-- Start of Data for the task --
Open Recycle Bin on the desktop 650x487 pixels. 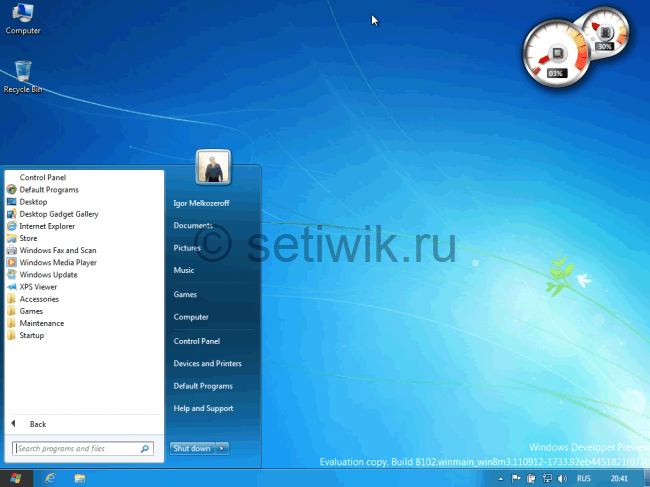pyautogui.click(x=22, y=76)
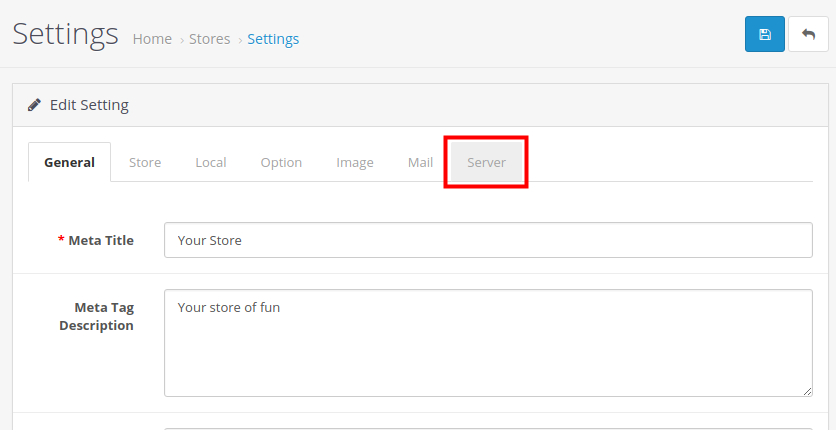Click the Meta Title field label
This screenshot has width=836, height=430.
100,240
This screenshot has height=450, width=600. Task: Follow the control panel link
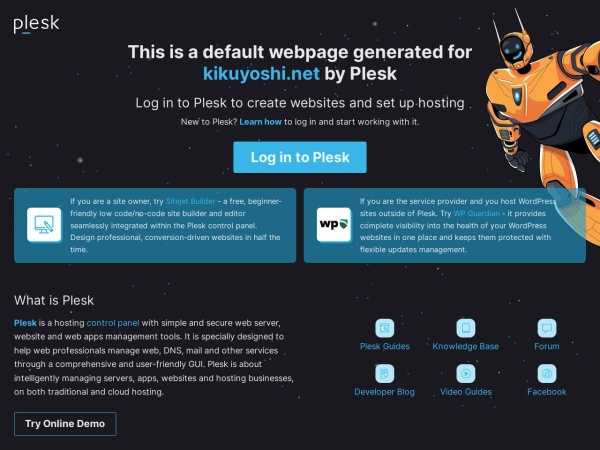click(113, 323)
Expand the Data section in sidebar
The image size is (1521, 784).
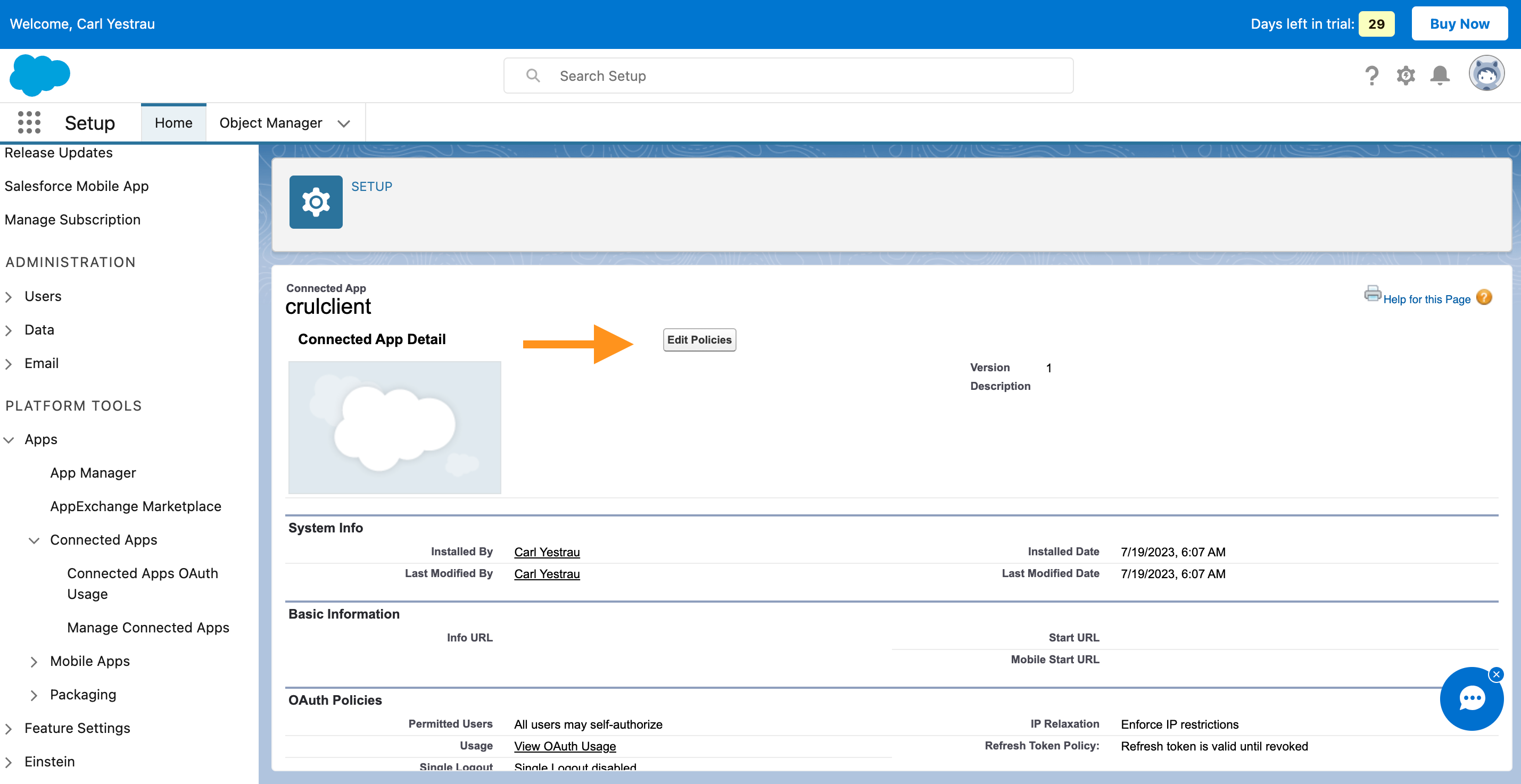pyautogui.click(x=10, y=329)
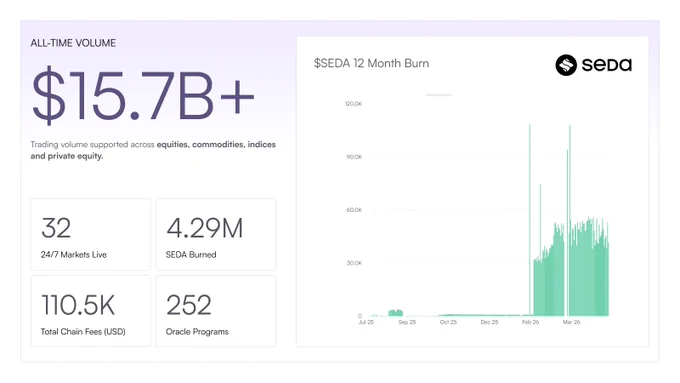Click the 120.0K y-axis label

(353, 104)

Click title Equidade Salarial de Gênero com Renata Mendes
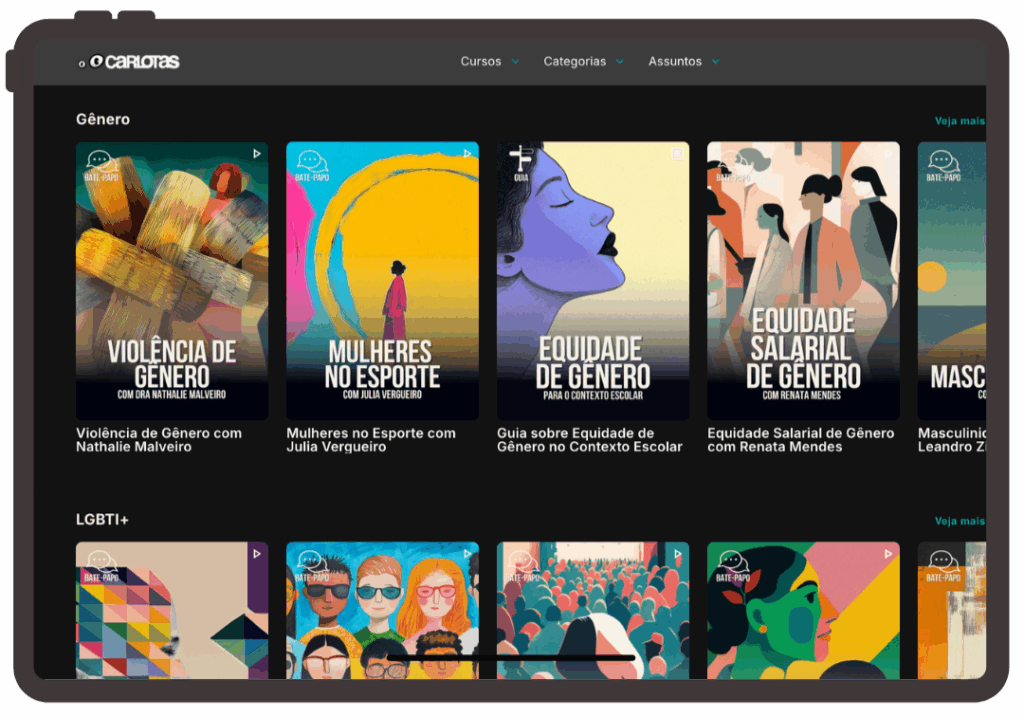(800, 440)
-- End of Data for the task --
Exercise aim :: How many lines in the entries above contain the word "screenshot"? Reply with the number only.

Correct response :: 2